── Extracted text ──
1. Harmozel (or Armozel)
2. Oroiael
3. Daveithe (or Daveithai)
4. Eleleth

==Eleleth==
Eleleth is a luminary in Gnostic cosmology and one of the four Sethian luminaries. Eleleth appears in Hypostasis of the Archons, Apocryphon of John, and The Three Forms of the First Thought found in the Nag Hammadi library in 1945 and is probably mentioned in the Gospel of Judas as El.

In The Hypostasis of the Archons, Eleleth comes down from the pleroma to save Norea after she cried out to the Monad for help against the Archons, who try to seize her. After Eleleth appeared, the Archons withdraw from Norea, and Eleleth informs Norea about her true origin and the origin of the world.
───
── Recorded data ──
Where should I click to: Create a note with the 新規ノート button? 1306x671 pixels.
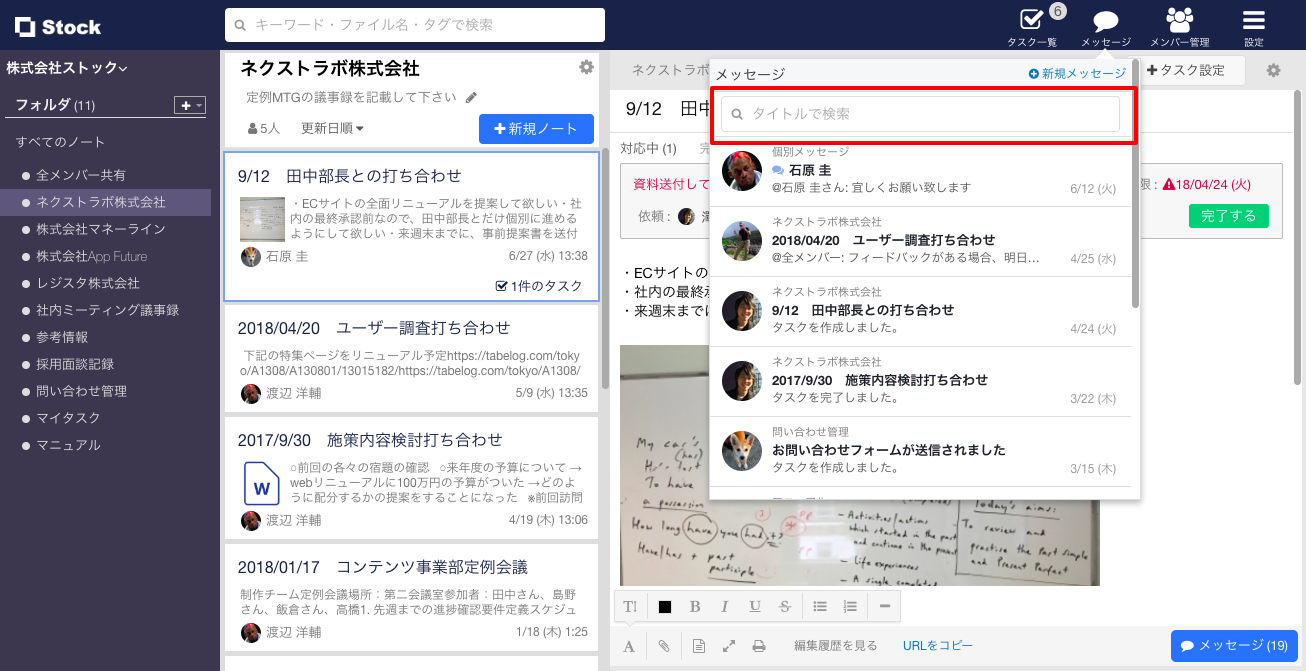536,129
───
── Recorded data ──
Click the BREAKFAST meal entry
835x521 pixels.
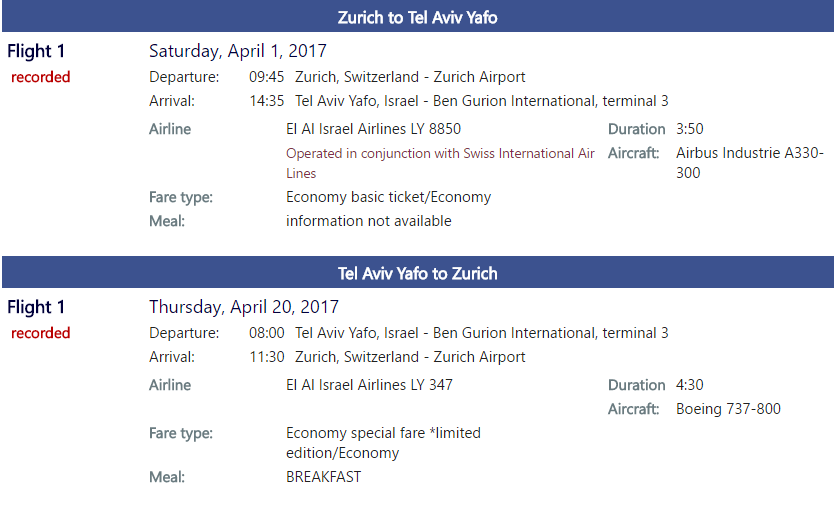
───
**Task 1**
Print the passage on the Sethian luminaries, everything from "1. Harmozel (or" down to "of the world.".
**Task 2**
Answer these from the passage on the Sethian luminaries:
(a) What other name does it give for Harmozel?
(b) In what year was the Nag Hammadi library found?
(c) In The Hypostasis of the Archons, whom does Eleleth come down from the pleroma to save?
**Task 3**
Pick up the passage on the Sethian luminaries from its last sentence and keep writing.

**Result 1**
1. Harmozel (or Armozel)
2. Oroiael
3. Daveithe (or Daveithai)
4. Eleleth

==Eleleth==
Eleleth is a luminary in Gnostic cosmology and one of the four Sethian luminaries. Eleleth appears in Hypostasis of the Archons, Apocryphon of John, and The Three Forms of the First Thought found in the Nag Hammadi library in 1945 and is probably mentioned in the Gospel of Judas as El.

In The Hypostasis of the Archons, Eleleth comes down from the pleroma to save Norea after she cried out to the Monad for help against the Archons, who try to seize her. After Eleleth appeared, the Archons withdraw from Norea, and Eleleth informs Norea about her true origin and the origin of the world.

**Result 2**
(a) Armozel
(b) 1945
(c) Norea

**Result 3**
==Parallels in Mandaeism==
In Mandaeism, a few Qulasta prayers list the names of lesser-known uthras in sets of four. They are referred to as the "four men, the sons of peace" (arba gubria bnia šlama) in Qulasta prayers 8, 49, 71, 75, and 77, as well as Right Ginza 5.4, 14, and 15.8. Qulasta prayer 17 and Left Ginza 1.2 refer to them as the "four uthras, the sons of light" (arba ʿutria bnia nhura). Mark J. Lofts (2010) considers them to be parallel to the Four Luminaries in Sethian Gnosticism. Qulasta prayers 17 and 77 list them as:

- Rhum-Hai ("Mercy")
- Īn-Hai ("Wellspring" or "Source of Life")
- Šum-Hai ("Name")
- Zamar-Hai ("Singer")

Qulasta prayer 49 lists the "four men, the sons of peace" as:

- Īn-Hai
- Šum-Hai (Šum can mean both Shem and "Name")
- Ziw-Hai ("Radiance")
- Nhur-Hai ("Light")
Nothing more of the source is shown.